- **WHAT TO DO**: Every line in the data below from the one containing "宮崎市 (294, 2212)" down to the one containing "鹿児島 (313, 2212)", both included, must be retyped exactly; no other line is to appear.

- **LISTED RECORDS**:
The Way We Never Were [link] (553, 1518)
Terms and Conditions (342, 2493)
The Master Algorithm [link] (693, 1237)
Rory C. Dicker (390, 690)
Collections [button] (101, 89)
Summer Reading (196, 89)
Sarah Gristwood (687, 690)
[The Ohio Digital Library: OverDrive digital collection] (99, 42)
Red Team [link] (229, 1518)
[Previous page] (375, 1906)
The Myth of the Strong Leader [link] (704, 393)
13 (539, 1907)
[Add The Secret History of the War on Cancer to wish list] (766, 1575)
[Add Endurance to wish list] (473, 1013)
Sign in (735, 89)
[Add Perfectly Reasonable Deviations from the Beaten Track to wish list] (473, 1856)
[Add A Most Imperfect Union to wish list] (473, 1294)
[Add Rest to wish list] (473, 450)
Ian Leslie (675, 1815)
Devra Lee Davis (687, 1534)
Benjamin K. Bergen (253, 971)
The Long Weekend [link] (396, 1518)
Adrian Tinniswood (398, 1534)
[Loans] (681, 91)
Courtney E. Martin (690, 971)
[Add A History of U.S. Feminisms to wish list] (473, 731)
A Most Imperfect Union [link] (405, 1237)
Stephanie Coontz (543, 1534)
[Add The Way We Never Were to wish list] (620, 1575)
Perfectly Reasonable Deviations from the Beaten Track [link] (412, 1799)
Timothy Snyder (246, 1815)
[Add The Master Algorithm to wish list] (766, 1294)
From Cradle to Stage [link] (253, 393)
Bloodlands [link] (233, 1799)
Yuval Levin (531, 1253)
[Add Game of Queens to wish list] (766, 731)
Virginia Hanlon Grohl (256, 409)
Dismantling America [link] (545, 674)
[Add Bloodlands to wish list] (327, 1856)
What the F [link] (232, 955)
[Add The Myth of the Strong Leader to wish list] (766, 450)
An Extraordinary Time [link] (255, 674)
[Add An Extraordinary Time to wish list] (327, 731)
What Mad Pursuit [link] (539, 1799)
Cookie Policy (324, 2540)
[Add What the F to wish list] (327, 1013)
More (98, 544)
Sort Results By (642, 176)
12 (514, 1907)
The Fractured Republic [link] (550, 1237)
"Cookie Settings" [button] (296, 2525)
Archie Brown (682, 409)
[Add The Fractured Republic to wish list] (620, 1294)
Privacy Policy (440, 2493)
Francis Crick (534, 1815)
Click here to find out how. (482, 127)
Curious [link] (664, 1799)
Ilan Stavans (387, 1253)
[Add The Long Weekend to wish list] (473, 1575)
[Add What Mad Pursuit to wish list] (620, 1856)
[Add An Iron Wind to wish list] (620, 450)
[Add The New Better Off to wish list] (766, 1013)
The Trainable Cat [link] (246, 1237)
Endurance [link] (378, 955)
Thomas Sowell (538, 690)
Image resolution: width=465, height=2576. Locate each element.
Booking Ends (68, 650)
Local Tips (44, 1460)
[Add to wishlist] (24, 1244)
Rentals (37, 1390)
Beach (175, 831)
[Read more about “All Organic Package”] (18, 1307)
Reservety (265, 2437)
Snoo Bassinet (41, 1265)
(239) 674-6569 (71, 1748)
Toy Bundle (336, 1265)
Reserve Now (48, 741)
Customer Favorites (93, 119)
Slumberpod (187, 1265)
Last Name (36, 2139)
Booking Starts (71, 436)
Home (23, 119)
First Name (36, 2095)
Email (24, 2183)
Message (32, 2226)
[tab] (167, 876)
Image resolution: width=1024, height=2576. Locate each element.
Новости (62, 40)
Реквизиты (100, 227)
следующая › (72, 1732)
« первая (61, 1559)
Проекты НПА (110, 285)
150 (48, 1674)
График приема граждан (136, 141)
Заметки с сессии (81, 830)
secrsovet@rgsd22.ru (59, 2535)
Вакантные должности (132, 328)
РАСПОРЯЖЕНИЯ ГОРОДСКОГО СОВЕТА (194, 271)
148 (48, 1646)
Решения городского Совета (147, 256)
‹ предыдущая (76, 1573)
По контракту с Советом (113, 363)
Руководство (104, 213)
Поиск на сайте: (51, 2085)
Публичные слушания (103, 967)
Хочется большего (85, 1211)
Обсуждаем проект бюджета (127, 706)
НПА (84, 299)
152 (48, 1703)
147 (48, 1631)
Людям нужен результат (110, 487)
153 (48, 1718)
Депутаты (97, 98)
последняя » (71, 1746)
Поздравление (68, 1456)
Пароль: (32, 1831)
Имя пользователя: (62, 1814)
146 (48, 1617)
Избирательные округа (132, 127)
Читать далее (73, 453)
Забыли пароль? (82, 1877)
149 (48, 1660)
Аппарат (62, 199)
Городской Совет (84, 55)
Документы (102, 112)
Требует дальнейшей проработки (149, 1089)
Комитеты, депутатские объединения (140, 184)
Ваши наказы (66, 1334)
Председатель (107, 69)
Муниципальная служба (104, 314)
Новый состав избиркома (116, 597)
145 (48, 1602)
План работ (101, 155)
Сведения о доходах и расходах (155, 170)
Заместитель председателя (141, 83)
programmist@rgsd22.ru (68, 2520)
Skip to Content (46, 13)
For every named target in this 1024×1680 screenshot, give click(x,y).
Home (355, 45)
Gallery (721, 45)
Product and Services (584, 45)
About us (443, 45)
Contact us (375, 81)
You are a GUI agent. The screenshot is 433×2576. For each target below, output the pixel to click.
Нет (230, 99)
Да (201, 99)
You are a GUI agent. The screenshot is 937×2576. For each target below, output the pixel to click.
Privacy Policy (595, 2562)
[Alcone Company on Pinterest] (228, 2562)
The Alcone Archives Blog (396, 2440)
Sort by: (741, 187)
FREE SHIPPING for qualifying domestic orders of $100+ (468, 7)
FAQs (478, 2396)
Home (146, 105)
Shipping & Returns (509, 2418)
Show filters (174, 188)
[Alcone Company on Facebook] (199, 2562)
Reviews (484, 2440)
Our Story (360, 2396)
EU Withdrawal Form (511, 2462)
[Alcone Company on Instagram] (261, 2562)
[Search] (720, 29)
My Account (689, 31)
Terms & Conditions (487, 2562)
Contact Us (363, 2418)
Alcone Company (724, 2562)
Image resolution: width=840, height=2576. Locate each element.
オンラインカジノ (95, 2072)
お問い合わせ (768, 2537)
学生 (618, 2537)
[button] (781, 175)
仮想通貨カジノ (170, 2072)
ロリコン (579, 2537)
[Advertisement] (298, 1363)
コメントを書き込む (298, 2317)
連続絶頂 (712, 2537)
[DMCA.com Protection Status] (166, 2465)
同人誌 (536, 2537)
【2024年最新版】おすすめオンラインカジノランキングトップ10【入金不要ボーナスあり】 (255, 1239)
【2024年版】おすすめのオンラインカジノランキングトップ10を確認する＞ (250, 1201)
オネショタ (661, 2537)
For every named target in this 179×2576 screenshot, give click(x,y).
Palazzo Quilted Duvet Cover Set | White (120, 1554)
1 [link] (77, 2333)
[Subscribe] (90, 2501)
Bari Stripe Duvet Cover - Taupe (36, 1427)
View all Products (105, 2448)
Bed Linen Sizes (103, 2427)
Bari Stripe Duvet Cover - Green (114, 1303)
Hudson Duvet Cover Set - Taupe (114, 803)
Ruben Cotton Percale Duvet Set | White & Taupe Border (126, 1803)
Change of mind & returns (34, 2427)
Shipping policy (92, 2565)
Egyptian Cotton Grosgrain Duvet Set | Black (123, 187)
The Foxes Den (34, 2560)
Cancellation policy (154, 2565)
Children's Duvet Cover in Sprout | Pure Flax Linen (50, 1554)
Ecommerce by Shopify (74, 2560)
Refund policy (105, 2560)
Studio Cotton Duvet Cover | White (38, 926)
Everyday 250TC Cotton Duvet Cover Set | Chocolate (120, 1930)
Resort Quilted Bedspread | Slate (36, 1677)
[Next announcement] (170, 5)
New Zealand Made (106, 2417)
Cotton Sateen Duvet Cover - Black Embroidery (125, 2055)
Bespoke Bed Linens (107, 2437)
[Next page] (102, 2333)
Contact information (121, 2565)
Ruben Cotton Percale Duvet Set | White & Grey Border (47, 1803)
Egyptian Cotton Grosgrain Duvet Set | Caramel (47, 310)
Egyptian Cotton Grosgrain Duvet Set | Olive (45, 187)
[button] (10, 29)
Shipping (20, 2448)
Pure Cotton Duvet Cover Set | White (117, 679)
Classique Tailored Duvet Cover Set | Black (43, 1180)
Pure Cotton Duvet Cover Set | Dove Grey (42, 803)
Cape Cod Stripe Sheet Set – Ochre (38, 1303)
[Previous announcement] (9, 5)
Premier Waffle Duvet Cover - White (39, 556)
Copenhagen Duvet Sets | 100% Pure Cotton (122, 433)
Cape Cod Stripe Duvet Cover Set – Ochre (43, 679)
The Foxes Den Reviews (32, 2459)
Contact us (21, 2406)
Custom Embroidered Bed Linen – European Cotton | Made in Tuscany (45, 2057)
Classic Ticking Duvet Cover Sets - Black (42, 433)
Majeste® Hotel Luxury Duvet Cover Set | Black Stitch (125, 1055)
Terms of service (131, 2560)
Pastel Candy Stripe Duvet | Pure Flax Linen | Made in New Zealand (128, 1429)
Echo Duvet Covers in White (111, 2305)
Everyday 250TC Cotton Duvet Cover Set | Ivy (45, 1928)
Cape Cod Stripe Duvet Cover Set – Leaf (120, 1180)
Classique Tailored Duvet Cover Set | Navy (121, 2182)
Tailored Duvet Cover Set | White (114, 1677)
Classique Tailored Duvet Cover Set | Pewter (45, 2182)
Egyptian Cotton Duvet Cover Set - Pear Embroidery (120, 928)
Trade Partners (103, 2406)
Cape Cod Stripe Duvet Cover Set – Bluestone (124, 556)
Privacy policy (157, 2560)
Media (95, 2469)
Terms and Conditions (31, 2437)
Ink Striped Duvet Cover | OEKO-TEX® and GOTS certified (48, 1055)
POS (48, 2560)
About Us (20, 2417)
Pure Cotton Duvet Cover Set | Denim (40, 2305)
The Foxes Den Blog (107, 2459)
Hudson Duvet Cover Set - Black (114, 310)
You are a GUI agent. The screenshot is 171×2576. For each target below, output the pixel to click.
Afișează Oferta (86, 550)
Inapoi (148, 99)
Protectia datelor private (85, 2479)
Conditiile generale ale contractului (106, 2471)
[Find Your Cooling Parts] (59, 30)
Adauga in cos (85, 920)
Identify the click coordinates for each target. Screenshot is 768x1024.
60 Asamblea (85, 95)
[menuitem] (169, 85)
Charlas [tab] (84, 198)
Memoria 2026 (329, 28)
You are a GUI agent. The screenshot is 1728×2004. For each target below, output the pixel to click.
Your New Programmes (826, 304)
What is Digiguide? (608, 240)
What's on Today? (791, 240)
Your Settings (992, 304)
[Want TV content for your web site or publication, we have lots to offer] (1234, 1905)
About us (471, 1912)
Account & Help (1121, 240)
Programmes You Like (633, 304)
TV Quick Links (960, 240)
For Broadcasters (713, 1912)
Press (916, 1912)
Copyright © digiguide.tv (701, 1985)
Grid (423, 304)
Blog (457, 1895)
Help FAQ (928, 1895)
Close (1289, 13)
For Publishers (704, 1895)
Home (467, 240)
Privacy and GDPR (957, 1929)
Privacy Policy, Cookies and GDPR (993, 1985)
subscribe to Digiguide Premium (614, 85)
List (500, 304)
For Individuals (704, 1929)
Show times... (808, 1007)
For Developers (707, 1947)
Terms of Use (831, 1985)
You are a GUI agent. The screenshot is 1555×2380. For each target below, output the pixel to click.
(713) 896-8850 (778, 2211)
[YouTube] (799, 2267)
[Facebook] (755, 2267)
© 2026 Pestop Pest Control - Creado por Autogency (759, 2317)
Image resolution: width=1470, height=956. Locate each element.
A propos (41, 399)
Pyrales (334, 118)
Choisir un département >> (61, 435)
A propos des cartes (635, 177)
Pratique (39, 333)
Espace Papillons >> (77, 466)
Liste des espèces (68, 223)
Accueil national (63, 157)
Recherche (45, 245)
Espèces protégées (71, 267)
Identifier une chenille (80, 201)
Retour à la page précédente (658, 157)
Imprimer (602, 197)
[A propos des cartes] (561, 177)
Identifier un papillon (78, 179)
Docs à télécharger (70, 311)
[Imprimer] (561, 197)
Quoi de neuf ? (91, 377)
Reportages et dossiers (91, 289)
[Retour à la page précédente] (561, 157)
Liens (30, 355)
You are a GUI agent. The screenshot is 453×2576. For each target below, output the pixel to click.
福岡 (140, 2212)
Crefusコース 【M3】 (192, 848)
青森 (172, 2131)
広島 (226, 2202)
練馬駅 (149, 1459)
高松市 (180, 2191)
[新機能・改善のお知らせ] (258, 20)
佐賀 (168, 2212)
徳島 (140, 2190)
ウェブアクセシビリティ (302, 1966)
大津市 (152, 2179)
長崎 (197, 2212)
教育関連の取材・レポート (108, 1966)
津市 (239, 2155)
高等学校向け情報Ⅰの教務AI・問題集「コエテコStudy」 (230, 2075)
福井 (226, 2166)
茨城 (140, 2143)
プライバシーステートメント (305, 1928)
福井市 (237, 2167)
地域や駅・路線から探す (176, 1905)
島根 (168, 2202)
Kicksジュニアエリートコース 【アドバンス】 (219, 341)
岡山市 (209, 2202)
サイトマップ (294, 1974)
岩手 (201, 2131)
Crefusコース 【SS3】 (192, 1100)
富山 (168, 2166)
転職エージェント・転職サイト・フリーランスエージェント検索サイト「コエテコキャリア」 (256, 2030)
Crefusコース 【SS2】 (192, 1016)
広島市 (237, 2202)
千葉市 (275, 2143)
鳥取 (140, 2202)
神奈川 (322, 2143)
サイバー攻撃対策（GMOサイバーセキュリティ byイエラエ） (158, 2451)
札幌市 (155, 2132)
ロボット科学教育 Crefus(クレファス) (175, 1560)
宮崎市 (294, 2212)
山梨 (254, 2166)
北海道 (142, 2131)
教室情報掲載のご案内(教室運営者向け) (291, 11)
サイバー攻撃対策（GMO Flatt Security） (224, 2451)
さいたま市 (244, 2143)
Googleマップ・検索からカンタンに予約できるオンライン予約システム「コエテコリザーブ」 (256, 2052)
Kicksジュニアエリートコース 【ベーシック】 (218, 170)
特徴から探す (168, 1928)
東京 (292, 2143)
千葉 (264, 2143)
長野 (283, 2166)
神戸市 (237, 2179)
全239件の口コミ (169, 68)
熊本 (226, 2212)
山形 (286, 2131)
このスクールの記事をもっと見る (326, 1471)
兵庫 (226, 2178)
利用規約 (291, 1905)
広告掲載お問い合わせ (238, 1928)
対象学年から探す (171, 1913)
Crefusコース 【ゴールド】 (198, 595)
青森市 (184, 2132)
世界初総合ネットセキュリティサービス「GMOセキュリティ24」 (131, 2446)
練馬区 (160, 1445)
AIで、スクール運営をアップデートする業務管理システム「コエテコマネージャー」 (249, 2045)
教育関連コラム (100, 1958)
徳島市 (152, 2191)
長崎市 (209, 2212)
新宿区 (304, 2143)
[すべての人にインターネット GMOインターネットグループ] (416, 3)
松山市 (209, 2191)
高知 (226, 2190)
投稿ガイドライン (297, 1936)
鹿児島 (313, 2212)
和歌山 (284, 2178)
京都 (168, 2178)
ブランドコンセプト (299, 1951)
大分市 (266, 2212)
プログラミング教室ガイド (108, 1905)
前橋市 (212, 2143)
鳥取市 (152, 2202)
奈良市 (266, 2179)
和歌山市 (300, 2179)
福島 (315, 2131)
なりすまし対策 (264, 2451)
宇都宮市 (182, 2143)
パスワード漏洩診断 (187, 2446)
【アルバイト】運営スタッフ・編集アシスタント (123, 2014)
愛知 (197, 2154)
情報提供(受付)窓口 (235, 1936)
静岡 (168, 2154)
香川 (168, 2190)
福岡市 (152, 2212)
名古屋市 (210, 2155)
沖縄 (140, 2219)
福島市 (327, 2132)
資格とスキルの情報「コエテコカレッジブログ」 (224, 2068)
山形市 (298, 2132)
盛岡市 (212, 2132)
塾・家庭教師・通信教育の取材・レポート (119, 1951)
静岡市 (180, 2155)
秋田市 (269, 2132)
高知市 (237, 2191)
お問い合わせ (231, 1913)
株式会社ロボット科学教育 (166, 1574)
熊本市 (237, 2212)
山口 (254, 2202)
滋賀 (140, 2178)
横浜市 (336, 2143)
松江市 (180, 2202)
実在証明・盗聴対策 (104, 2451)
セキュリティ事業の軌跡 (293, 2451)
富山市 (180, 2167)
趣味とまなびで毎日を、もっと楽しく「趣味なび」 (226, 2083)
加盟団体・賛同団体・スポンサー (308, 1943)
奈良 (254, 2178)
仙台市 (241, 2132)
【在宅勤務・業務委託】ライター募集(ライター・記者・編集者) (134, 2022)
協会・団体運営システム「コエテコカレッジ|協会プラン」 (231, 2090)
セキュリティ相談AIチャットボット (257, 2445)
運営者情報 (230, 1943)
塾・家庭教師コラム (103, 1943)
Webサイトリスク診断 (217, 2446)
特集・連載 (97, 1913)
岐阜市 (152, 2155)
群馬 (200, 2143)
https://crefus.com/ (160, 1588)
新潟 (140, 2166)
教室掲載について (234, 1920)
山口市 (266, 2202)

- **OUTPUT**:
宮崎市 (294, 2212)
山梨 (254, 2166)
北海道 (142, 2131)
教室情報掲載のご案内(教室運営者向け) (291, 11)
サイバー攻撃対策（GMO Flatt Security） (224, 2451)
さいたま市 (244, 2143)
Googleマップ・検索からカンタンに予約できるオンライン予約システム「コエテコリザーブ」 (256, 2052)
Kicksジュニアエリートコース 【ベーシック】 (218, 170)
特徴から探す (168, 1928)
東京 (292, 2143)
千葉 (264, 2143)
長野 (283, 2166)
神戸市 (237, 2179)
全239件の口コミ (169, 68)
熊本 (226, 2212)
山形 (286, 2131)
このスクールの記事をもっと見る (326, 1471)
兵庫 (226, 2178)
利用規約 (291, 1905)
広告掲載お問い合わせ (238, 1928)
対象学年から探す (171, 1913)
Crefusコース 【ゴールド】 (198, 595)
青森市 (184, 2132)
世界初総合ネットセキュリティサービス「GMOセキュリティ24」 (131, 2446)
練馬区 (160, 1445)
AIで、スクール運営をアップデートする業務管理システム「コエテコマネージャー」 (249, 2045)
教育関連コラム (100, 1958)
徳島市 (152, 2191)
長崎市 (209, 2212)
新宿区 (304, 2143)
[すべての人にインターネット GMOインターネットグループ] (416, 3)
松山市 (209, 2191)
高知 (226, 2190)
投稿ガイドライン (297, 1936)
鹿児島 (313, 2212)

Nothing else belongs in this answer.